BLOG


5 Big & Famous Hacking Incidents

By: Elijah Cook

DDos (distributed denial-of-service) is a huge problem for online businesses that can cause the loss of millions of dollars, sometimes even just for a couple of days. No business is really safe from these cyberattacks. Some of the biggest names in the online world have been affected, including the websites of Amazon, CNN, HostGator, PayPal, Reddit, Twitter, Verizon and Visa. Even the Swedish government was affected. It certainly appears that it will be getting worse in the near future, so that's why many businesses find it worthwhile to invest in security measures in their technological infrastructure. You can learn more at the Carbon60 Networks website for more information about how these security systems work.

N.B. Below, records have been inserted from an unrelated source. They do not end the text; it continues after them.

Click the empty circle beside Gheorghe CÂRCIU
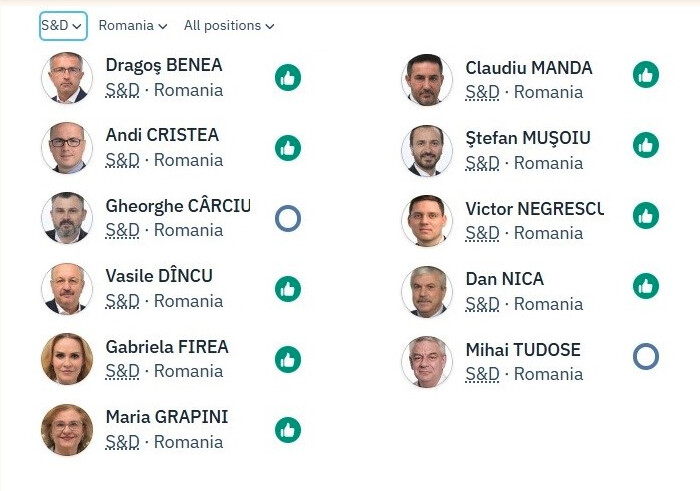The width and height of the screenshot is (700, 491). click(x=288, y=218)
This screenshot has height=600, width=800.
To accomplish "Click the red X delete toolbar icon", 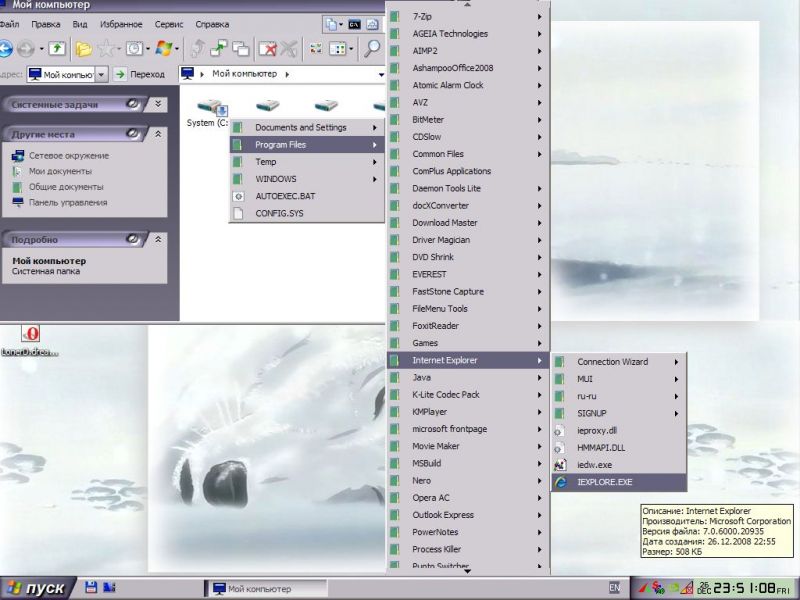I will tap(267, 48).
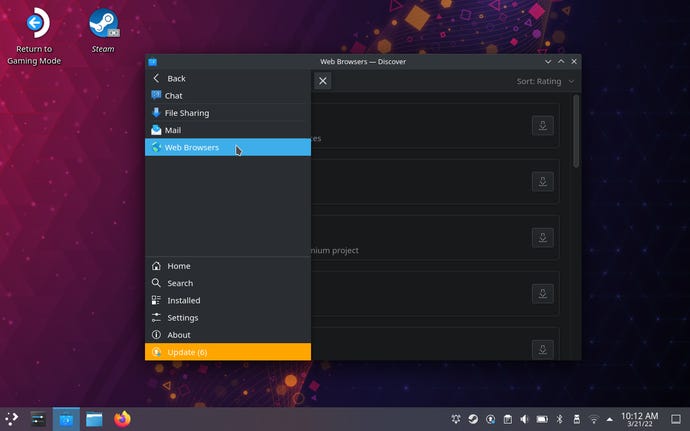This screenshot has width=690, height=431.
Task: Expand hidden system tray icons arrow
Action: [611, 419]
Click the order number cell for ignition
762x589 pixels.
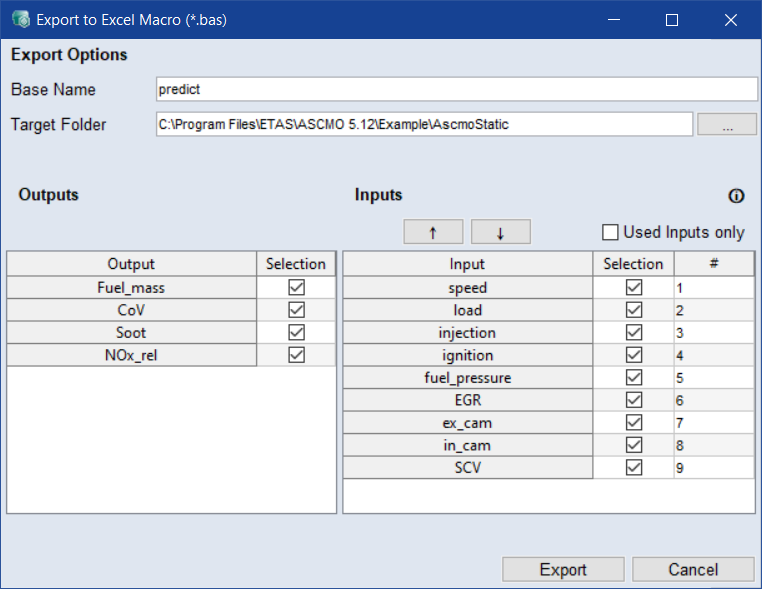point(713,355)
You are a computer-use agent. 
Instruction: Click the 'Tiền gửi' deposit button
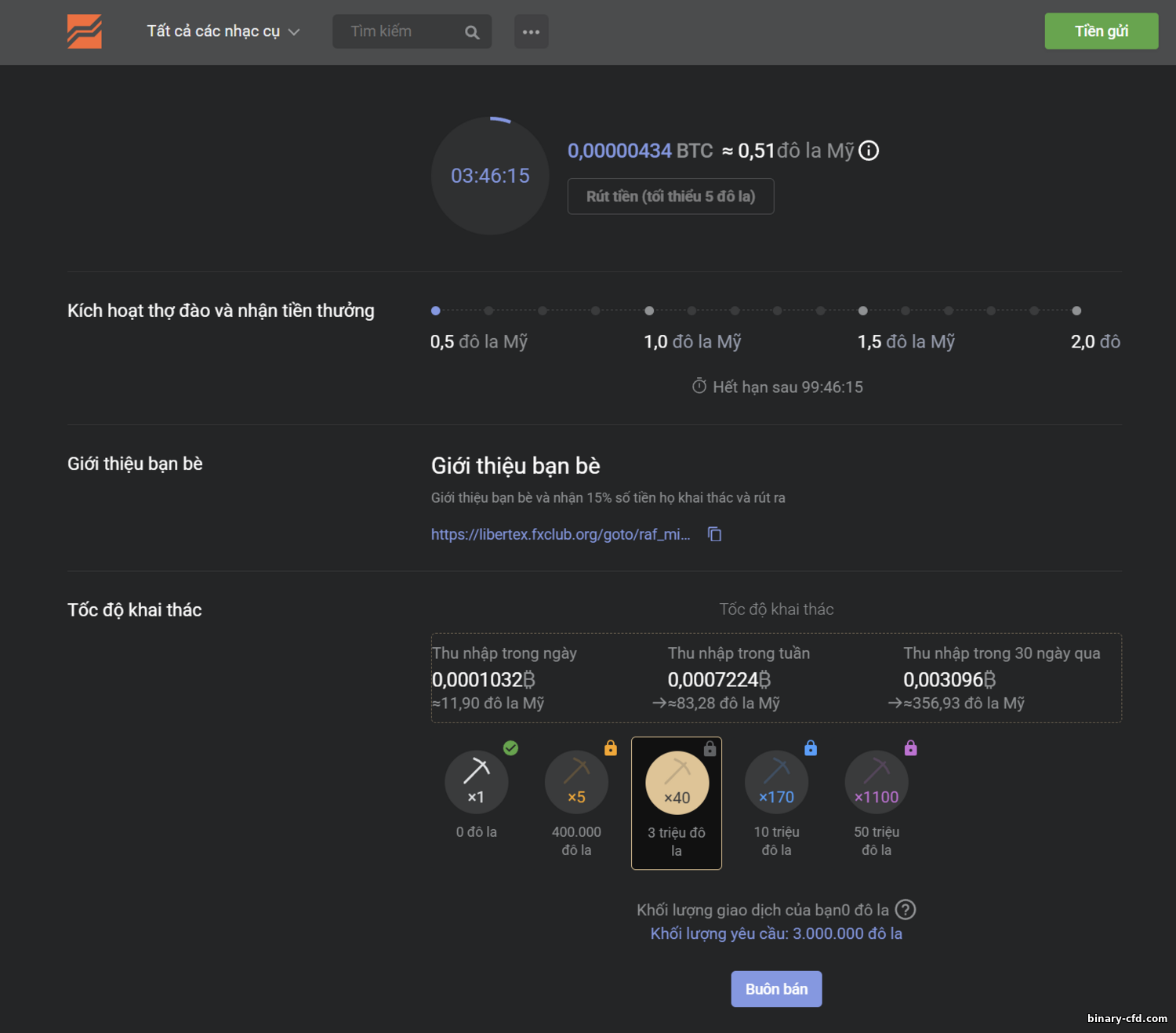click(x=1101, y=31)
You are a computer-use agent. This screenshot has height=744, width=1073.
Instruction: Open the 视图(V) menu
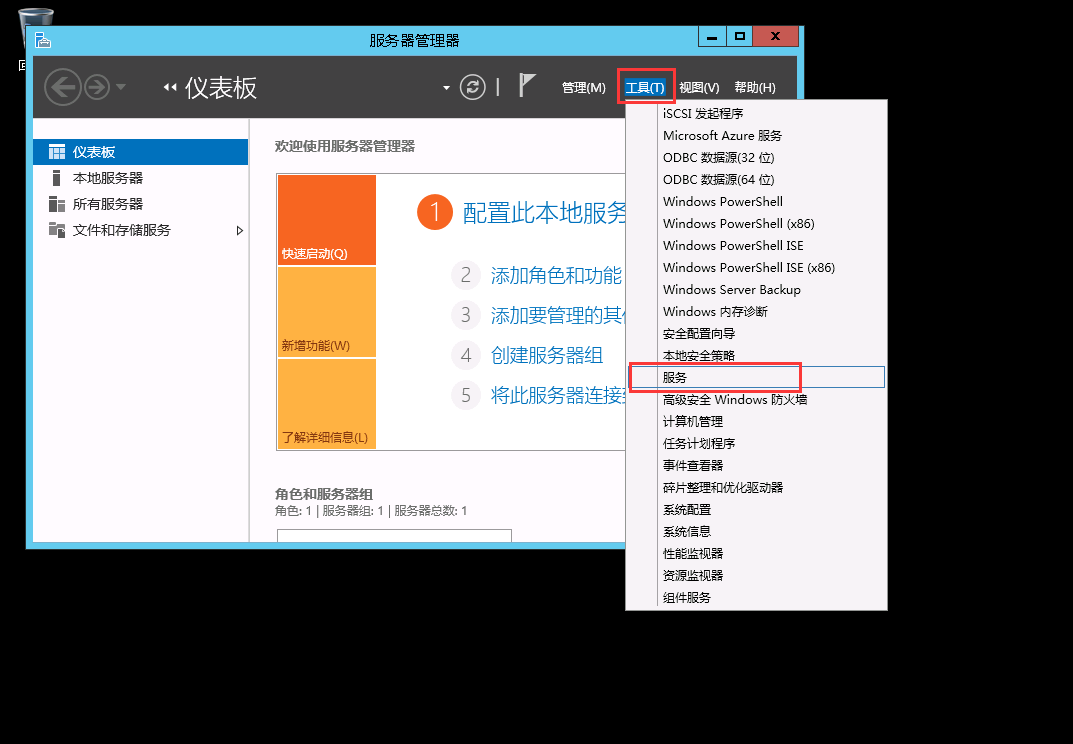click(699, 88)
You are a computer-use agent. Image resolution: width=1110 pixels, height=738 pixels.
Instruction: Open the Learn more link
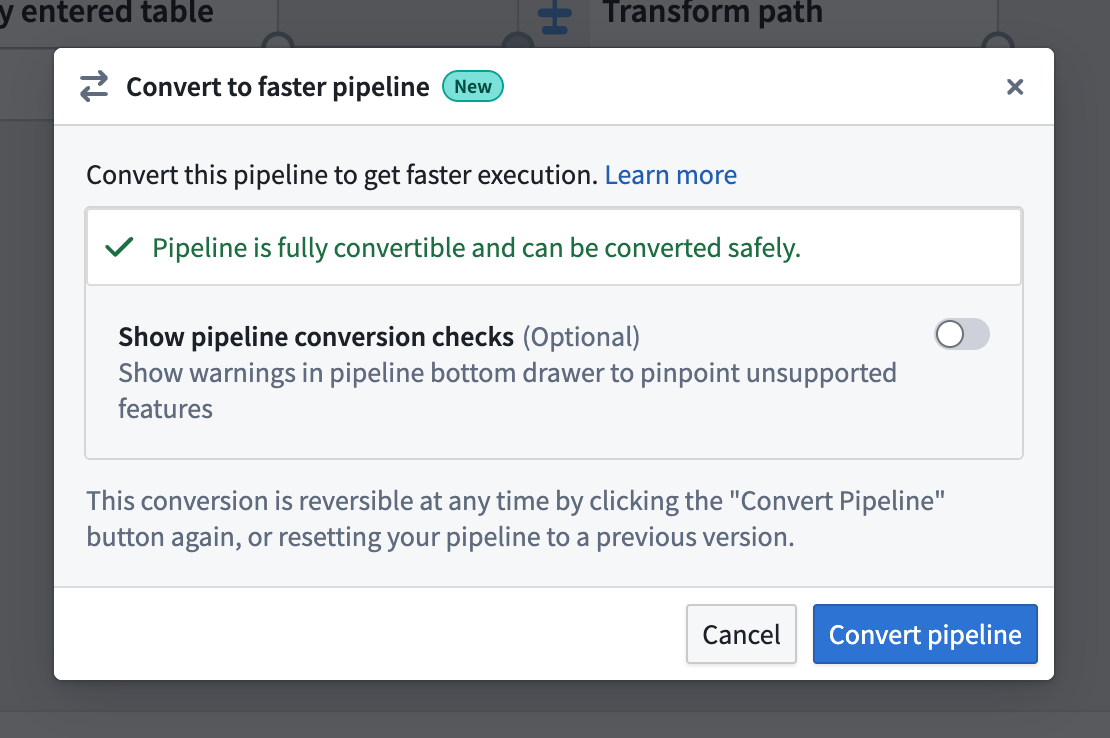(x=670, y=174)
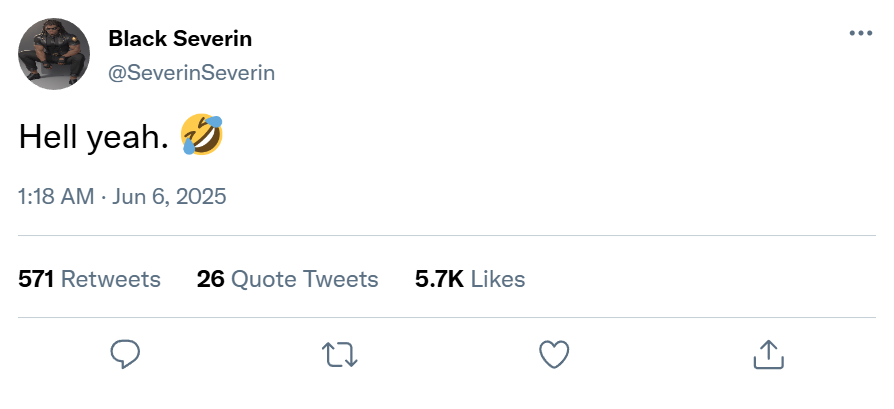894x409 pixels.
Task: Click the 5.7K figure in stats
Action: [x=439, y=279]
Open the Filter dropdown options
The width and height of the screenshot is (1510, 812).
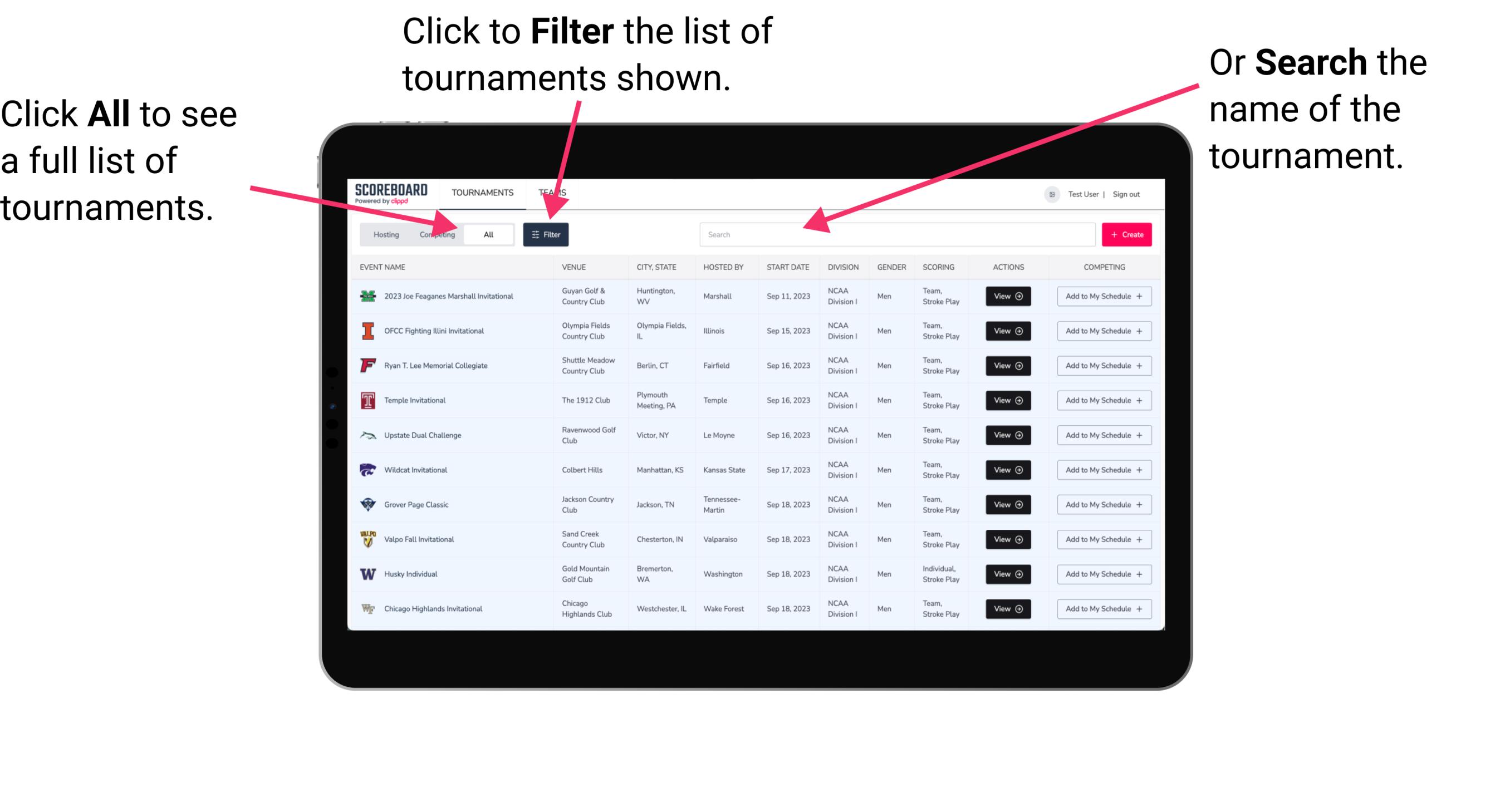point(546,234)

Here are 5 famous hacking incidents that you may have heard about:

1. Dyn

Cybercriminals attacked the Domain Name System (DNS) hosting provider Dyn by flooding it with traffic. This was an astounding attack due to the size of the attack. At one point, it measured close to 1 Tbps (TeraBits Per Second) or one BILLION bits per second! Just a few years ago, this would be considered unthinkable. Some of the biggest Internet platforms suddenly became unavailable to millions of users in Europe and North America. Learn more about this incident with the in-depth analyasis at The Hacker News.

2. AdultFriendFinder

AdultFriendFinder is an adult website for like-minded people to meet for sexual encounters. This site has been attacked on more than one occasion. More than 400 million people had their personal information stolen and published. Email addresses, passwords and browser info were able to be collected, among other things. Some of the emails collected included both .gov and .mil email addresses. That means U.S. government staff and U.S. Department of Defense staff had used their work email addresses to join these sites. It also raises the possibility of these workers (who may be anybody, perhaps even high-ranking officials) being blackmailed.

3. Brian Krebs

Brian is a famous security journalist and investigative reporter originally from Alabama. He's a famous name in the industry and covers the topics of cybercrime and data breaches extensively. He initially became interested in this field when he was frozen out of his own computer by a computer worm. Here's a man who knows more about security than most people, yet, his website was hit by a DDoS attack. This was thought to be for retribution for his role in outing some of these cybercriminal activities. In fact, Krebs himself felt that he may have been targeted because of his research of DDoS gangs and had his website taken down at his own request. Two people were arrested and Krebs felt it was as a result of his investigations that led to these arrests.

4. Yahoo

We've all heard of Yahoo and very likely used it as well. This famous technology company was one of the pioneers of the Internet age during the 1990s. The company had suffered a huge data breach on more than one occasion. Some of you may recall that though it came out and admitted this data breach in which about 500 million users may have had information stolen, Yahoo had known about it for about a couple of years. Why they waited so long is still a bit of a mystery. A second data breach was thought to have about an astounding ONE BILLION users' information being stolen!

5. Anonymous

Anonymous is a group that's gained fame for DDoS attacks on government, business and religious websites. In public, they are known to wear Guy Fawkes masks, after Guy Fawkes, the most famous member from the Gunpowder Plot that tried to blow up the House of Lords in London in 1605, for which he was executed. In 2008, the group launched an online protest against the Church of Scientology. The Church had forced YouTube to take down a video of Tom Cruise, the famous actor and Scientologist, discussing Scientology. Anonymous accused the Church of Internet censorship and launched DDoS attacks on Scientology websites.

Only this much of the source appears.